• The task: Go through the records below and show every line with the string "orange".

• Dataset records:
========
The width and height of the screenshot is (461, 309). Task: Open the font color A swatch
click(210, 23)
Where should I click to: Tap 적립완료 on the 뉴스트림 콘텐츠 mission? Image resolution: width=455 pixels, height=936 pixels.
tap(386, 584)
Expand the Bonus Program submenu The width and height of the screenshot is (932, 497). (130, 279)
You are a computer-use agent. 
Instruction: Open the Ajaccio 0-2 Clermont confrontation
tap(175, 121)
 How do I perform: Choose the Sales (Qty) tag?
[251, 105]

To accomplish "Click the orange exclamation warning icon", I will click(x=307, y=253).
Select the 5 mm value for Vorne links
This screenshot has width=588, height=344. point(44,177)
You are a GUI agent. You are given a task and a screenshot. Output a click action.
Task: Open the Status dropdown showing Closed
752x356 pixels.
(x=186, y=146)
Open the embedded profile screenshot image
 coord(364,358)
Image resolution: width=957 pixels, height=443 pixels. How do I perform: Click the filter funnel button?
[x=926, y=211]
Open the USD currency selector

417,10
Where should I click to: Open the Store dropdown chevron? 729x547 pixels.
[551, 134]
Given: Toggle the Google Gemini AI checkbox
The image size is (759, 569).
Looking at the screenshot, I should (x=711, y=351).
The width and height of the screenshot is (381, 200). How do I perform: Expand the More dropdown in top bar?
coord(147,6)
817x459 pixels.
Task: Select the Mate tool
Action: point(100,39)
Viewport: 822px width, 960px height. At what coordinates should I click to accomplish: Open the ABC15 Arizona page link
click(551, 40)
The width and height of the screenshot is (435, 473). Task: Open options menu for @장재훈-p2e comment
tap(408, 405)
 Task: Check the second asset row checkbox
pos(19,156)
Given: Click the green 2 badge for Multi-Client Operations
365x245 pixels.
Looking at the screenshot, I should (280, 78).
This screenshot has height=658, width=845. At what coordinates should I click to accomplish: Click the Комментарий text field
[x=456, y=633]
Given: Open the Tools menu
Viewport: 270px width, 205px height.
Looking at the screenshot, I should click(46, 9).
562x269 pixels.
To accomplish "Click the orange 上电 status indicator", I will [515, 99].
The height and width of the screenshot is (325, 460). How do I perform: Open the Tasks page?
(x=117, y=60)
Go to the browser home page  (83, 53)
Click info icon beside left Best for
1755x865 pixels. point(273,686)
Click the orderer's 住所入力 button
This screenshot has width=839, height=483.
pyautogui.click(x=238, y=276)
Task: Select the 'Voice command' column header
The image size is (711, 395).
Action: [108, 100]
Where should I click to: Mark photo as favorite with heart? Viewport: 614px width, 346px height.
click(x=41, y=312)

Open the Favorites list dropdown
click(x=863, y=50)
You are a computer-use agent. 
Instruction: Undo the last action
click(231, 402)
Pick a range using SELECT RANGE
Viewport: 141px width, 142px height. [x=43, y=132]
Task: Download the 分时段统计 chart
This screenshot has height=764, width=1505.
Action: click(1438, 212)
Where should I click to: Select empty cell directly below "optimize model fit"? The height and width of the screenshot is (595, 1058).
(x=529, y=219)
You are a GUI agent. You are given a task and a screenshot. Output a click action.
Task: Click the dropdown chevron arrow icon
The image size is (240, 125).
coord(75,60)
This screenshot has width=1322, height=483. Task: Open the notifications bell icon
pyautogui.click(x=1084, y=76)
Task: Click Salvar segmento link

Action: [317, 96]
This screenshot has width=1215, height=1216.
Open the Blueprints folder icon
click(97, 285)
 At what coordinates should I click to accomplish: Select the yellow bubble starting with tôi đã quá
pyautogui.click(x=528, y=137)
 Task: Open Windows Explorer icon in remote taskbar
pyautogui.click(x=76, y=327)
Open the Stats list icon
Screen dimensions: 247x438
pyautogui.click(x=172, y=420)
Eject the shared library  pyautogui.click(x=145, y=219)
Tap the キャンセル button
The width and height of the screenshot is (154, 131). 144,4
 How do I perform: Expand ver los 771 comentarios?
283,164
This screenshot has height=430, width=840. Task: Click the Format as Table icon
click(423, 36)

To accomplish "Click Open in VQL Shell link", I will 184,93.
========
• Answer to the problem:
To accomplish "Click the orange exclamation warning icon", I will click(x=307, y=253).
To accomplish "Click the orange 上电 status indicator", I will [515, 99].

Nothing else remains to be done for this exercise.